• LIST OF TASKS:
A – Copy the passage from the excerpt on parenting and coercion between "Coercion impedes the" and "the entire world.", inclusive.
B – In the excerpt on parenting and coercion, what do parents teach their children is legitimate when they coerce them?
C – The excerpt on parenting and coercion says children can often show parents the no-go areas of their own thinking. Briefly explain why it says children are able to do this.

• EXCERPTED TEXT:

When we coerce our children, we are in effect saying that we are right and they are wrong. It is as if we parents think we have the final truth. As if we have forgotten that we are fallible so might well be horribly mistaken even when it feels as if the thoughts in our mind are the revealed truth.

What example are we giving our children when we coerce them? In effect, we are teaching them that it is legitimate to get your way by coercing others. Is that really what we want to be conveying to our children? Might does not make right.

Coercion impedes the growth of knowledge. The moulding and shaping to which well-meaning parents subject their children does not just impede their children’s learning in the moment, it also tends to interfere with the children’s on-going capacity to correct errors. It hobbles their ability even to identify errors. It pushes for stasis, everything staying the same, doing the same to your own children as your parents did to you, then your children doing the same to their children as you did to them, and so on down through the generations. No improvement. Coercion hobbles progress. Progress of the entire world.

For how many more generations are we going to keep blighting our children’s lives and the future of the world by passing down all this hobbling coercion?

Problems are soluble!1 And we can solve them! Not perfectly, not infallibly: we are human beings not omniscient infallible gods! Yet despite our lack of knowledge, we human beings have made progress in the world. We have corrected many errors. How many more we could correct were we not systematically interfering with the growth of knowledge by coercing and hobbling our children? Incidentally, isn’t it wonderful that we human beings are so acutely aware of so many errors needing to be corrected? Another reason to celebrate humanity! Noticing errors helps us correct them! From each new and (we hope) better problem situation, we see new problems to solve, new errors to correct. Enjoy each new vista! Have fun! Play! Live! Love!

(Sarah Fitz-Claridge)

Taking ourselves seriously

“One of the special benefits of being a parent is that our children often show us the no-go areas of our own thinking—the fixed ideas hitherto impervious to reason. Our children have had fewer years in which to entrench their biases, so they are often more genuinely reasonable than we are with all our entrenched not-open-to-question ideas. They can thus help us to see what we may have been unable to see before. And when we see, we have improved our thinking, which improves our own life too, as all improvements do. The more we see, the more seriously we are thereby taking ourselves.”

– Cody Baldwin

“We do not see our children grow up, and change, and grow old, but they do. Thus there are no solid bodies. Things are not really things, they are processes, they are in flux.”

– Karl Popper, 1962, 2002, Conjectures and Refutations, (Routledge), Back to the Presocratics IX, p. 194

Our minds are physical things that are constantly in motion. They aren’t made out of something that is beyond understanding, but they also aren’t ever a static thing. Something physical is always happening as we think—some electricity is moving about, some molecules are changing to different molecules, or some other explainable thing. Sure, there are always gaps in our understanding, there is always mystery to be had, but in principle we can understand what is going on inside ourselves. And those physical, explainable parts that constantly move around when we think are connected with the rest of our body.

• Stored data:

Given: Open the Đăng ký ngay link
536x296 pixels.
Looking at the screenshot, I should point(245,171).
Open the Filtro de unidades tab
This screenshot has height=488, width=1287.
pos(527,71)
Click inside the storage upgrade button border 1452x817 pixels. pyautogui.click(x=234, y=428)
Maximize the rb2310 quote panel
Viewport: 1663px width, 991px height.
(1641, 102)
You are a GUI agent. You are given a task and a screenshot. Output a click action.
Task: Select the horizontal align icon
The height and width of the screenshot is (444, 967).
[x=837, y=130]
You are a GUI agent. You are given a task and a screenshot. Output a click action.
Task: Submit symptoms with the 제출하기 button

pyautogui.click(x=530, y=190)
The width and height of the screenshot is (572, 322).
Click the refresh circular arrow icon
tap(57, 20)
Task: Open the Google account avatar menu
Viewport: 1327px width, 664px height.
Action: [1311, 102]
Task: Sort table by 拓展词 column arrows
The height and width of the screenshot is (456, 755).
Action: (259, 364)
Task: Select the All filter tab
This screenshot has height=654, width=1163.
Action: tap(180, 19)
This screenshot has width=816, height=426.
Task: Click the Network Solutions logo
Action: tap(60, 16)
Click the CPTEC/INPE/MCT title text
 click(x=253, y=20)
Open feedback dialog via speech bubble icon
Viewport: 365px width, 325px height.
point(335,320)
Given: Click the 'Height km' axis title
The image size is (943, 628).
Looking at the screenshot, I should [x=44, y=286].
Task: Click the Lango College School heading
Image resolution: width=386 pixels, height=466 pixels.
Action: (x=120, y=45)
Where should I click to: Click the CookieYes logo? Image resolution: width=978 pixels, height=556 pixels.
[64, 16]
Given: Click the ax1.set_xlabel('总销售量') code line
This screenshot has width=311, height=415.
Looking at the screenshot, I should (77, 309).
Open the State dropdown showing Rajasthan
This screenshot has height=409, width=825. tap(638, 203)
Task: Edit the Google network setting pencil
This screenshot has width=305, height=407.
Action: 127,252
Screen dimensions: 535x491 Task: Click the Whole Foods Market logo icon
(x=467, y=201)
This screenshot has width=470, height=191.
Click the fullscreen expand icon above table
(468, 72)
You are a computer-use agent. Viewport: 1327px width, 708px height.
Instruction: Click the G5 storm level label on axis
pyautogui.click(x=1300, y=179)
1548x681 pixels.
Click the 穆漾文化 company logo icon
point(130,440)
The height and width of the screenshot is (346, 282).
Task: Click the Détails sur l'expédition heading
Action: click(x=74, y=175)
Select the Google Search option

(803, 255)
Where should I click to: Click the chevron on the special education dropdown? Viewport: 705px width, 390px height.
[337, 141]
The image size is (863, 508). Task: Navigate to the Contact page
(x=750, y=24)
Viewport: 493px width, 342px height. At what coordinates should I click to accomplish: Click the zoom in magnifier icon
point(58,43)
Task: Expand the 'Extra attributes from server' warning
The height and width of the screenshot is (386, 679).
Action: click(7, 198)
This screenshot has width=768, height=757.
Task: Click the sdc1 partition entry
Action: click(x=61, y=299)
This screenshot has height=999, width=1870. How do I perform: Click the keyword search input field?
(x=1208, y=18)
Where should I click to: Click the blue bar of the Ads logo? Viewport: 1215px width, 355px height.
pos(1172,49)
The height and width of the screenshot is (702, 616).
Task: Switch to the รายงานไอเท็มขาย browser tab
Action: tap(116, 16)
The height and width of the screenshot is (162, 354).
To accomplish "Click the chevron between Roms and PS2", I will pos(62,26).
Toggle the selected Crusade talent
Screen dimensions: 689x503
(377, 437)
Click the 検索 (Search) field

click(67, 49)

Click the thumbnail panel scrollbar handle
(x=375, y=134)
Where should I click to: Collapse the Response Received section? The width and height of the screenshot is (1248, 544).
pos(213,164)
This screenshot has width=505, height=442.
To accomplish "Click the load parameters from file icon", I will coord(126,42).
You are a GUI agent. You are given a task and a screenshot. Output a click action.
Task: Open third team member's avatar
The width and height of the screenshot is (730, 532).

• SOLUTIONS BY TASK:
A –
Coercion impedes the growth of knowledge. The moulding and shaping to which well-meaning parents subject their children does not just impede their children’s learning in the moment, it also tends to interfere with the children’s on-going capacity to correct errors. It hobbles their ability even to identify errors. It pushes for stasis, everything staying the same, doing the same to your own children as your parents did to you, then your children doing the same to their children as you did to them, and so on down through the generations. No improvement. Coercion hobbles progress. Progress of the entire world.

B – That it is legitimate to get your way by coercing others.

C – Children have had fewer years in which to entrench their biases, so they are often more genuinely reasonable than adults with their entrenched, not-open-to-question ideas. This lets them help parents see what they may have been unable to see before.